Communication Disconnect: Sales Promises & the Information Security Audit

Has this happened to your company? The sales team has a hot prospect who wants them to conduct an information security audit. Sales promises that not only can that happen, but also that it will happen by a specific deadline. The problem? No one checked with the C-suite or operations management before committing.

This communication – and timing – disconnect between sales and operations can cost companies both prospects and current customers. Information security is traditionally implemented and maintained behind the scenes. In today’s market, particularly for healthcare vendors, good market positioning means that information security has to be front and center.

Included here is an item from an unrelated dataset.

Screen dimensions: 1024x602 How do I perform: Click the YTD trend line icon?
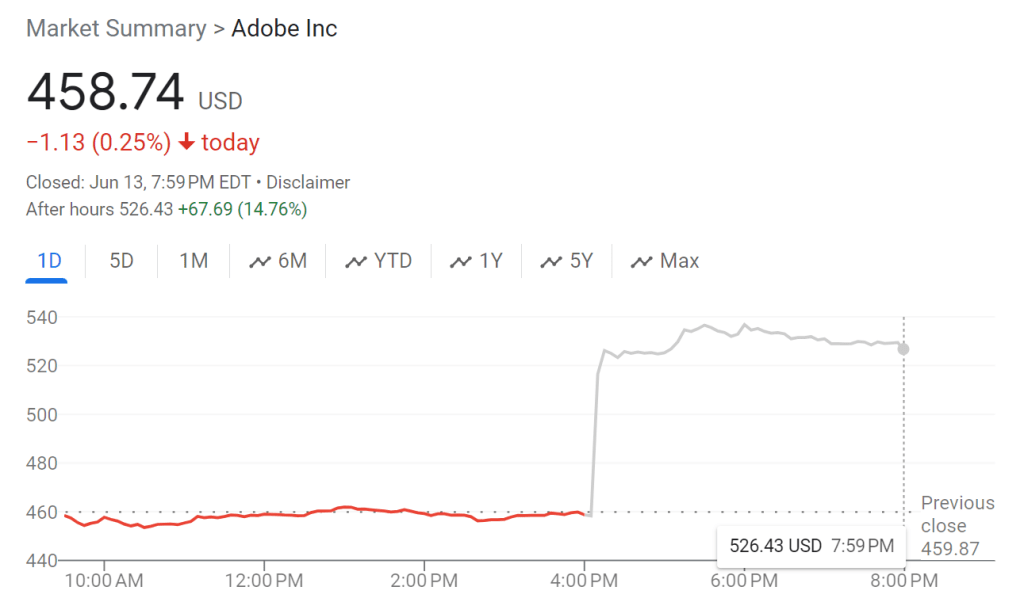[x=356, y=262]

As an example, the demand for a SOC 2 audit report is on the rise. Healthcare vendors and other service organizations are being asked for it as proof of a sound information security program. We work with clients as they prepare for and proceed through SSAE 16 SOC 2 audits. In cases where vendors engage a CPA firm conduct a SOC 2 audit, we find that the decision to go through an information security audit comes from two places: the C-suite and sales.  The C-suite sees the audit as a way to retain current customers and to maintain marketability.  The sales team looks at it as another strong sales point.

What happens when the sales team over-promises?

If the sales team sells a product or service based on the assumption an information security audit can be done without checking in with its IS department, they may find themselves in a huge bind. It’s even more problematic if the company executed a customer contract along with the promise to conduct a SOC 2 audit. Imagine how that will come back to bite the company when the customer demands a copy of the nonexistent report!

In one instance, a company we’ve worked with in the past lost out on a multi-million dollar deal based on an over-promise.  Sales promised they would complete a SOC 2 audit, that they then delayed for a couple of years. The prospective client walked away from the table.  Remember, the proverbial grapevine works well, healthcare industry or otherwise. If you’re doing a great job, people will hear about it. If you fall on your face, they’ll hear about it faster.

Sales teams like to run full steam ahead, promising results, valuable products and enhanced service.  That’s a good thing. That’s how companies stay in business and continue to grow.  Often, though, IT / IS is left trying to figure out how to keep the promises made.

Vendors for healthcare and other service organizations are under mounting pressure to prove customer data is safe and secure. Information security is a market driver.  If sales and the information security team aren’t on the same page, the outcomes could be disastrous for business. So communicate amongst yourselves! Sales, IT and the information security team.  Actively involve the C-suite. Then you can be assured the company is steered in the right direction, with the right resources. When promises measure up to delivery, everyone is happy.